Let $ \mathbb{R} $ denote the set of all real numbers. Define the function $ f: \mathbb{R} \to \mathbb{R} $ by $$ f(x) = \begin{cases} 2 - 2x^2 - x^2 \sin\left(\frac{1}{x}\right), & \text{if } x \ne 0, \\ 2, & \text{if } x = 0. \end{cases} $$ Then which one of the following statements is TRUE?

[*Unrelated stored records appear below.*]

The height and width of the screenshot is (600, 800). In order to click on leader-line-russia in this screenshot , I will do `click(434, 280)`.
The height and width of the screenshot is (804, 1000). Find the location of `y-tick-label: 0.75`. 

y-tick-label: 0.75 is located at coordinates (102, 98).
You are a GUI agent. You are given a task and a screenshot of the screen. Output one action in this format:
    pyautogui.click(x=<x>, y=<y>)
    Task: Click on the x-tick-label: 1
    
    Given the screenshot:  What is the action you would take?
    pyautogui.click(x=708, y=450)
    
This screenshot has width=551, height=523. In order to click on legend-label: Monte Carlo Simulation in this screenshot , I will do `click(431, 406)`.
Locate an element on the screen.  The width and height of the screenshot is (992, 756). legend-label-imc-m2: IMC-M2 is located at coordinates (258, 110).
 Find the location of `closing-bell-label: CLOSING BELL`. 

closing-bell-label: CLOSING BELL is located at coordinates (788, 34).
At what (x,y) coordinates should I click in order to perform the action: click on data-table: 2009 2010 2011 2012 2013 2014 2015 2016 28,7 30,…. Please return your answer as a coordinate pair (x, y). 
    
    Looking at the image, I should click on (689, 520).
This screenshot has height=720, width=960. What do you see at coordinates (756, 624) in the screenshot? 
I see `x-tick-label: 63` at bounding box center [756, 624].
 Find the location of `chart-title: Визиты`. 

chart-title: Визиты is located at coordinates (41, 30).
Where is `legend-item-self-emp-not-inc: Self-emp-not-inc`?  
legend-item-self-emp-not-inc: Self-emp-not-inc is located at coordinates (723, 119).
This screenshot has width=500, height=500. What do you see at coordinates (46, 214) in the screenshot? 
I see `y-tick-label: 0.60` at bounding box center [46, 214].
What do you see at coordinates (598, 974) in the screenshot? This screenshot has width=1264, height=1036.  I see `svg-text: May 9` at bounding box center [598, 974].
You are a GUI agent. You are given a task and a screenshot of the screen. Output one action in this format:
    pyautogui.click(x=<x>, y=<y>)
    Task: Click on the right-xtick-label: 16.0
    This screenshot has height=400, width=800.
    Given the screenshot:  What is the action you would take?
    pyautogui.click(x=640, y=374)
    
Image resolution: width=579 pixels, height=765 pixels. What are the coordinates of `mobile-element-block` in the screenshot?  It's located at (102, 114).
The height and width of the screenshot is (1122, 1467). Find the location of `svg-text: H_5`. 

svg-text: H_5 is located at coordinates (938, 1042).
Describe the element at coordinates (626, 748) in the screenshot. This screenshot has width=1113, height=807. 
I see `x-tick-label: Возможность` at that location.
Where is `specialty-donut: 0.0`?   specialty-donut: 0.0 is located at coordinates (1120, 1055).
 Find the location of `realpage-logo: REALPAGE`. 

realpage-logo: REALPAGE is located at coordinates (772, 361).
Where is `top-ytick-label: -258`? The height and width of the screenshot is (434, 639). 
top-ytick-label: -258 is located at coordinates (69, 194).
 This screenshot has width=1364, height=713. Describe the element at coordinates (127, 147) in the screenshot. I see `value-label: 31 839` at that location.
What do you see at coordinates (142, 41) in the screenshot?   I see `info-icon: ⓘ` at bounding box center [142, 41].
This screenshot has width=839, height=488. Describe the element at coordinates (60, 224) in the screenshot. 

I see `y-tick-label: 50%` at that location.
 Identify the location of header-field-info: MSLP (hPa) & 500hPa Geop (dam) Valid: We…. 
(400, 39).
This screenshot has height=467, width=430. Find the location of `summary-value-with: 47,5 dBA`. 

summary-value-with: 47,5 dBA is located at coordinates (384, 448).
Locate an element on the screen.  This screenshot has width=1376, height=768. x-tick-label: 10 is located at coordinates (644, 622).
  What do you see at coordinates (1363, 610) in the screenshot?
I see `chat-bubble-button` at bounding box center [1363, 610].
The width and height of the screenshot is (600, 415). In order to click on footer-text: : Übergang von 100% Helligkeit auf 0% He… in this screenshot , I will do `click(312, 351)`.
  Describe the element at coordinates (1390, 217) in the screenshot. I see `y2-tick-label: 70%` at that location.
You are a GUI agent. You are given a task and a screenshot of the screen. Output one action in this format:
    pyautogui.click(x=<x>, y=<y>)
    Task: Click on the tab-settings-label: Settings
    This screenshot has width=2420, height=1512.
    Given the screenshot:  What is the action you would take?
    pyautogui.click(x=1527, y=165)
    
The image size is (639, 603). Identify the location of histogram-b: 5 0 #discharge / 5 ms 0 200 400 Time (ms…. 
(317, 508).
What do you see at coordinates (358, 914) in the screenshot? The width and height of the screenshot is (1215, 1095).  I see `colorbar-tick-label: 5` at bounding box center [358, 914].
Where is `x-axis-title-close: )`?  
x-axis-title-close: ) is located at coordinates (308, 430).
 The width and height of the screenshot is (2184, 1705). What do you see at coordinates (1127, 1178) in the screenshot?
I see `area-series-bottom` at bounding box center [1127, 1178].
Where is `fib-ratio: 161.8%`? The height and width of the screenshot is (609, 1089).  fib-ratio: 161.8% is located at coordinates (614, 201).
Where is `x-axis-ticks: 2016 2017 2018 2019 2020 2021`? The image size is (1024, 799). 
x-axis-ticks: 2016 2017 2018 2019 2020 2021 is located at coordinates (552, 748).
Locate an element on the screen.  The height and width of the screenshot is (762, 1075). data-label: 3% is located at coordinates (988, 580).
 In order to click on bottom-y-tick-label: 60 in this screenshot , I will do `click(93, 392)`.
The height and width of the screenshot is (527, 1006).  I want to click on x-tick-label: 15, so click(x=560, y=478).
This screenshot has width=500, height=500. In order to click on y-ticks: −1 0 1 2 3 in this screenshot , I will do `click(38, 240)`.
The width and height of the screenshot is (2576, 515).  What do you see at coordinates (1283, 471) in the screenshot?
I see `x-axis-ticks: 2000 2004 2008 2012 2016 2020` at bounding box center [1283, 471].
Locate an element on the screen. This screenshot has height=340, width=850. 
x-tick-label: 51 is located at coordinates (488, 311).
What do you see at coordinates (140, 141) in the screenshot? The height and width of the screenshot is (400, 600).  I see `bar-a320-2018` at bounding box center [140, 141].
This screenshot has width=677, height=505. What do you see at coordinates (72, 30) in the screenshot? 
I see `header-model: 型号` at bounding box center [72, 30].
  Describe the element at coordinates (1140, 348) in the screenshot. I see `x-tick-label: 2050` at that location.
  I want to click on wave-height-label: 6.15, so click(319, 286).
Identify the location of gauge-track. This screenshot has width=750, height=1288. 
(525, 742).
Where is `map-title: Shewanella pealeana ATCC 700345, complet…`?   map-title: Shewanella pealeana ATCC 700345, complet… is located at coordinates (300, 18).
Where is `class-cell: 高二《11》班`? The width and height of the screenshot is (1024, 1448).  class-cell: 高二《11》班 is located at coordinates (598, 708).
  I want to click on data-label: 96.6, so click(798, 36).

• A. The function \( f \) is NOT differentiable at \( x = 0 \)
• B. There is a positive real number \( \delta \), such that \( f \) is a decreasing function on the interval \( (0, \delta) \)
• C. For any positive real number \( \delta \), the function \( f \) is NOT an increasing function on the interval \( (-\delta, 0) \)
• D. \( x = 0 \) is a point of local minima of \( f \)

Hint:

When dealing with piecewise functions involving oscillations like \( \sin(1/x) \), check differentiability by evaluating the derivative limits and use bounding to analyze continuity or extrema.

Answer 1

The Correct Option is C

Step 1: Analyze continuity at \( x = 0 \) \[ \lim_{x \to 0} f(x) = \lim_{x \to 0} \left[2 - 2x^2 - x^2 \sin\left(\frac{1}{x}\right)\right] \] Since \( -1 \le \sin\left(\frac{1}{x}\right) \le 1 \), \[ - x^2 \le x^2 \sin\left(\frac{1}{x}\right) \le x^2 \Rightarrow -x^2 \le -x^2 \sin\left(\frac{1}{x}\right) \le x^2 \] \[ -2x^2 - x^2 \le f(x) - 2 \le -2x^2 + x^2 \Rightarrow -3x^2 \le f(x) - 2 \le -x^2 \Rightarrow \lim_{x \to 0} f(x) = 2 \] So, \( f \) is continuous at \( x = 0 \).
Step 2: Check differentiability at \( x = 0 \) Let’s analyze: \[ f(x) = 2 - 2x^2 - x^2 \sin\left(\frac{1}{x}\right) \Rightarrow f'(x) = -4x - 2x \sin\left(\frac{1}{x}\right) + \cos\left(\frac{1}{x}\right) \] Here, \( \cos\left(\frac{1}{x}\right) \) oscillates as \( x \to 0 \) and does not converge. Hence, \( f \) is not differentiable at \( x = 0 \). 
Step 3: Examine local extrema We check the behavior of \( f(x) \) around 0: \[ f(x) = 2 - 2x^2 - x^2 \sin\left(\frac{1}{x}\right) \le 2 - x^2<2 = f(0) \Rightarrow f(x)<f(0) \text{ near } x = 0 \] So, \( x = 0 \) is actually a local maximum, not a local minimum. 
Step 4: Monotonicity Due to the oscillatory term \( \sin\left(\frac{1}{x}\right) \), the function is not monotonic in any neighborhood around 0. This rules out both strict increasing and decreasing nature in any interval \( (-\delta, 0) \) or \( (0, \delta) \).
Thus, the true statement is:
(C) For any positive real number \( \delta \), the function \( f \) is NOT an increasing function on the interval \( (-\delta, 0) \)